Design and synthesis of Pictet-Spengler condensation products that exhibit oncogenic-RAS synthetic lethality and induce non-apoptotic cell death

Abstract

A series of Pictet-Spengler condensation derivatives (tetrahydro-β-carbolines) was designed, synthesized and evaluated for lethality against a panel of seven cancer cell lines. Seven compounds (2a, 13, 20, 21, 27, 29 and 34) showed lethality in at least five cell lines. Among these, compound 27 showed a unique selectivity towards oncogenic-RAS expressing BJ-TERT/LT/ST/RAS(V12) tumor cells, compared to non-transformed BJ-TERT cells. Further investigation revealed that 27 induces cell death without activation of caspases.
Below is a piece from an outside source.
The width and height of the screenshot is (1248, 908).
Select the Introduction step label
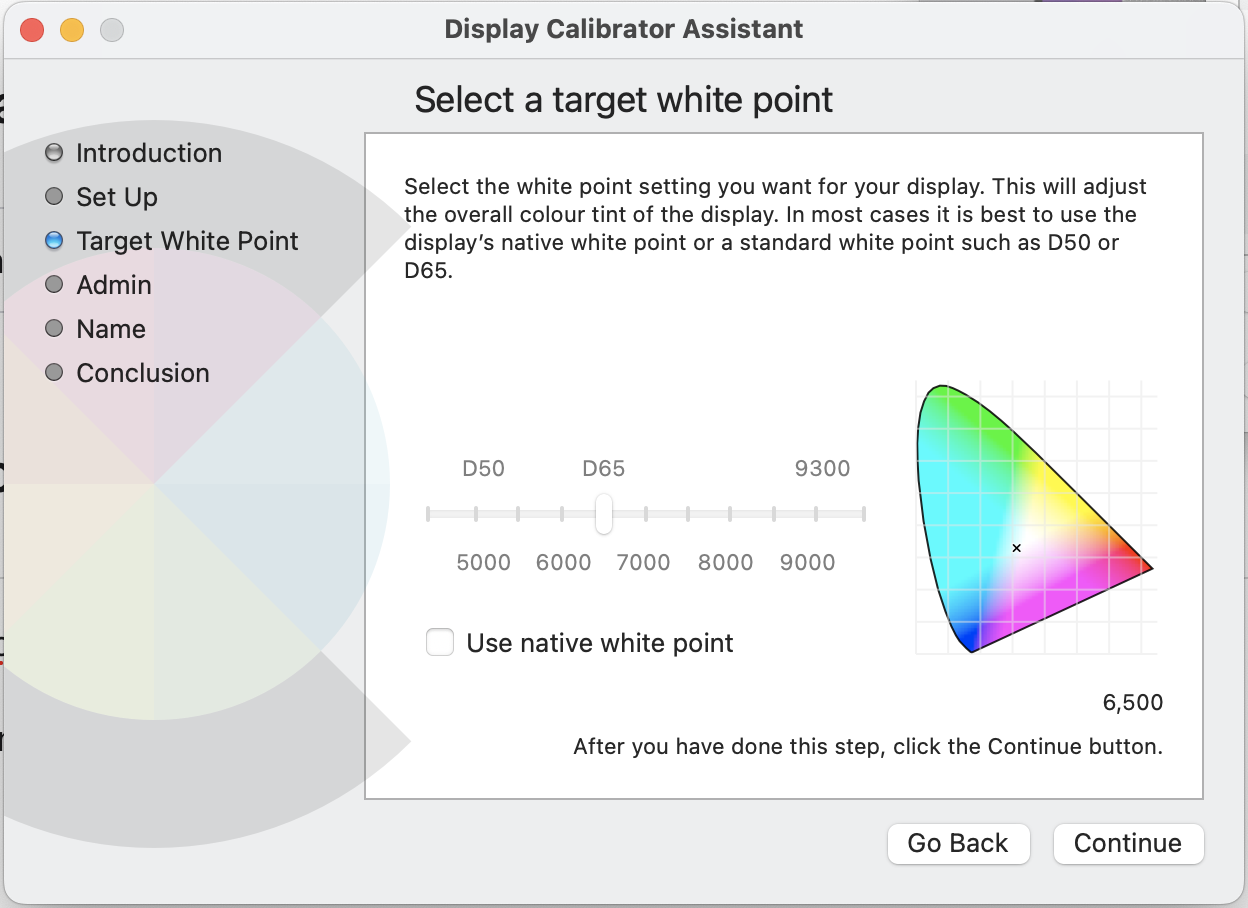(149, 153)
This represents a useful new probe of non-apoptotic cell death and oncogenic-RAS synthetic lethality.

Figure 1

Structures of small molecules explored in this study.

Figure 2

Compound 27 exhibits RAS synthetic lethality and induces non-apoptotic cell death.

Figure 3

Reactive oxygen species (ROS) levels in BJ-TERT/LT/ST/RAS^V12 cells.

Scheme 1

Synthesis of barbituric acid analogs 8 and 10 linked through 1 carbon spacer, (a): OHCCH(OMe)₂, 5% TFA, CH₂Cl₂, r.t., 17h. (b) KMnO₄, THF, r.t., 17h. (c) AcOH/H₂O (2:3 ratio), 120 °C, 1h. (d) (Boc)₂O, DMAP, THF, r.t., 17h. (e) CH₃I, NaH, DMF, r.t., 4h. (f) Diludine, proline (10 mol%), CH₃CN, r.t., 48h. (g): HCl 4.0 M, dioxane, 80 °C, 17h.

Scheme 2

Synthesis of barbituric acid analogs 15 and 17 linked through 2 carbon spacer, (a): C₆H₅CHO, toluene, then NaBH₄, MeOH, r.t., 17h. (b) HCCCO₂Me, MeOH then 5% TFA, CH₂Cl₂, r.t., 17h. (c) H₂, Pd/C, AcOH, 120 °C, 1h. (d) (Boc)₂O, DMAP, THF, r.t., 17h. (e) Dibal-H, THF, −78 °C -r.t., 17h. (f) DMP, NaHCO₃, CH₂Cl₂, 2h, r.t., 17h.(g) Diludine, proline (10 mol%), CH₃CN, r.t., 48h. (h): HCl 4.0 M, dioxane, 80 °C, 17h.

Scheme 3

Synthesis of tetrahydro-β–carboline analogs 25–31, (a): CH₂Cl₂, 45 °C, 4h, then 5% TFA at −78 °C to r.t., 17h. (b) DIPEA, methyl chloroformate, CH₂Cl₂, r.t, 17h. (c) CH₃I, NaH, DMF, r.t., 17h. (d) (Boc)₂O (1 equiv.), DMAP, THF, r.t., 17h. (e) DIPEA, benzyl chloroformate, CH₂Cl₂, r.t, 17h. (f) BnBr, NaH, DMF, r.t., 17h.

Scheme 4

Synthesis of tetrahydro-β–carboline analogs 33–35, (a): Glyoxal dimethyl acetal, 60% aqueous solution, CH₂Cl₂, 45 °C, 4h, then 5% TFA at −78 °C to r.t., 17h. (b) methyl chloroformate, DIPEA, CH₂Cl₂, r.t, 17h. (c) (Boc)₂O (1 equiv.), DMAP, THF, r.t., 17h. (d) DIPEA, benzyl chloroformate, CH₂Cl₂, r.t, 17h. (e) BnBr, K₂CO₃, DMF, r.t., 17h.